Stomach Exercises to Eliminate Belly Fat

By Janet Somer

Now that spring seems to finally be back in our lives, many people are concerned about losing those few extra pounds of chub which stand between them and a sculpted midriff. Those folks who let themselves go a little in the winter months may be working overtime now that it is April and thoughts of bikinis are dancing in their heads. The good news is that there are, of course, stomach exercises to speed along the process. Some are better than others, including these few, which are good specifically for trimming belly fat. As with any workout routine, be sure to consult a professional before beginning and always warm up properly to avoid injury.

Hip Lift

For this stomach exercise, you will need to lie on your back on a flat surface, such as the floor.
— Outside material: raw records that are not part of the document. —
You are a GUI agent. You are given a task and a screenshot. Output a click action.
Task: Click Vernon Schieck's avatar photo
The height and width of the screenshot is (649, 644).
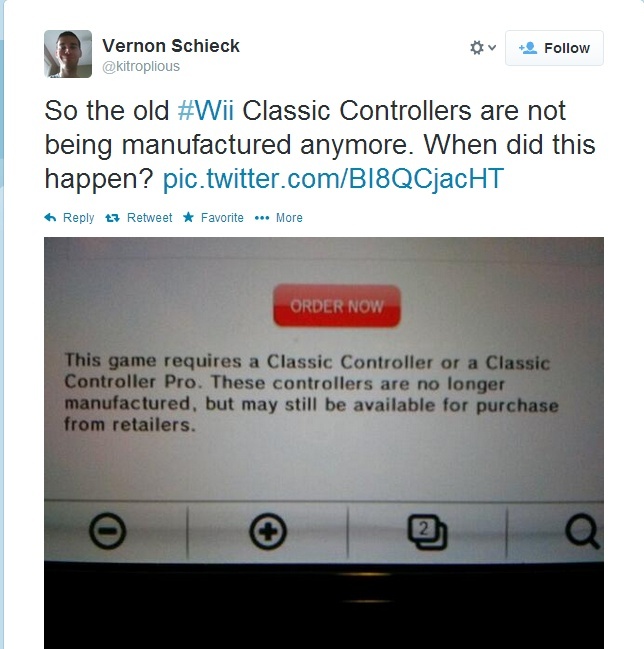68,54
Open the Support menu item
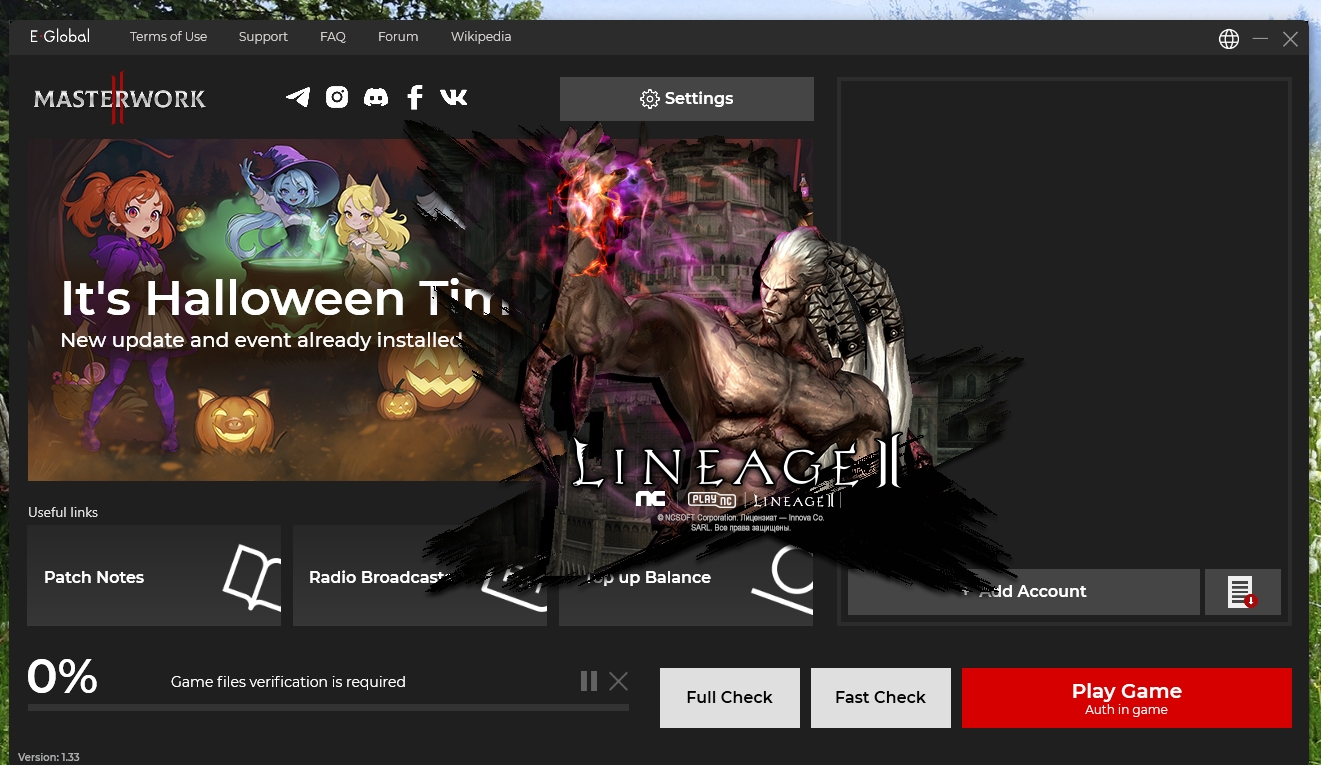Viewport: 1321px width, 765px height. coord(263,37)
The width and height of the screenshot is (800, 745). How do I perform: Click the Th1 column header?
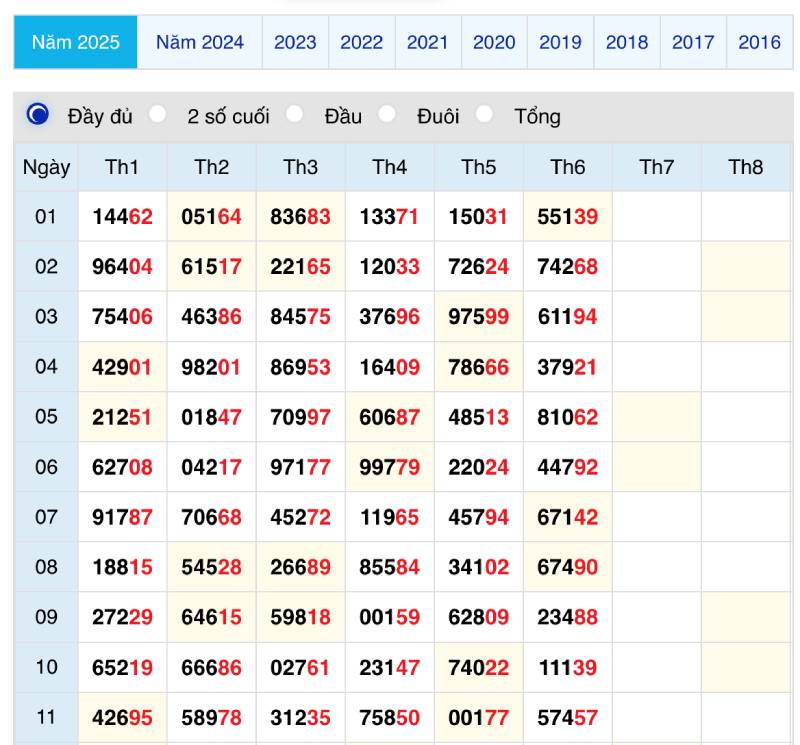tap(122, 167)
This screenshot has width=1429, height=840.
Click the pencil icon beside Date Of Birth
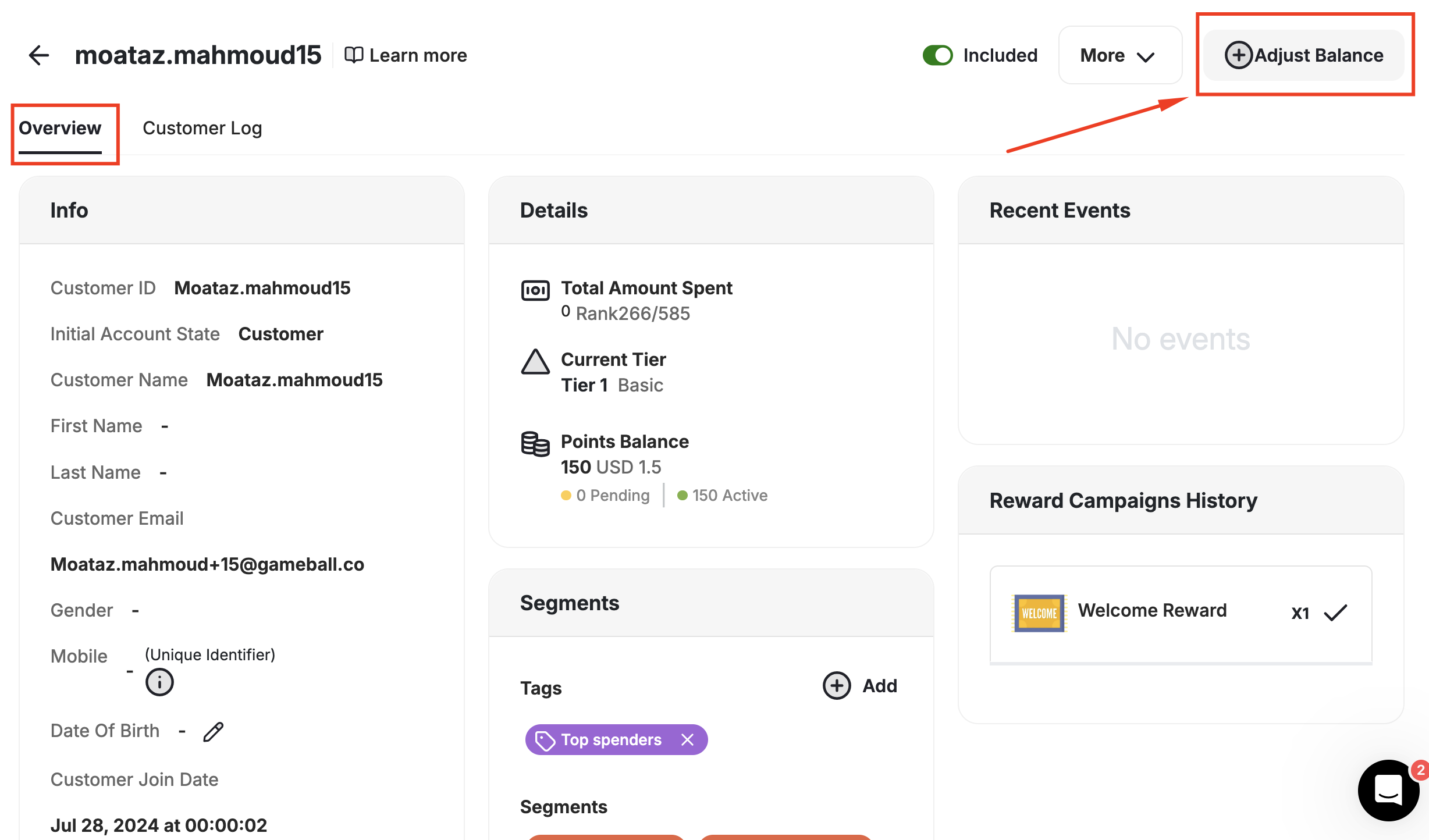pyautogui.click(x=214, y=731)
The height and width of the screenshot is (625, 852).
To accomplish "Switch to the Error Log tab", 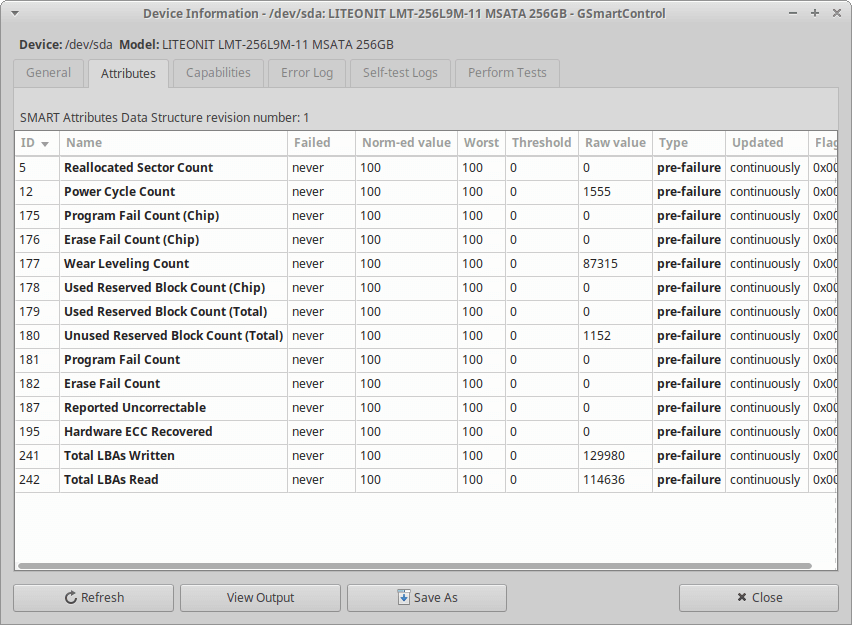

Use a mat or towel to cushion your spine. Put your arms at your sides with palms facing up to the ceiling. Put your legs straight up in the air so that the soles of your feet are facing the ceiling and your legs make about a ninety degree angle with your torso. Keep your knees unbent and as straight as possible. Now, contract your ab muscles so that it feels like your belly button is being pulled toward your spine, while at the same time gently lifting your hips off the floor. Raise your hips to height of a few inches, keeping your legs extended straight upward. Hold this position, then slowly lower your hips back to the floor. Repeat for an entire set.

Seated Torso Twist

Stay on the floor for this stomach exercise, getting into a seated position. Bend your knees so that your feet are flat on the floor. Position your feet about hip width apart. Extend your arms straight out in front of you, interlocking your fingers. Contract your abdominals and lean back about forty-five degrees. Holding the contraction, rotate your torso as far to one side as you are comfortably able. Use your abdominals to control this motion so that your upper body moves at once, do not lead with your arms. Remember to keep your arms in from of you with fingers locked-- pretend you are aiming an imaginary gun. Once you have rotated as far as you feel comfortable, rotate back to center, then to the other side. Repeat these steps for an entire set. Take care to go slow and keep a controlled movement. Do not allow your momentum to twist you.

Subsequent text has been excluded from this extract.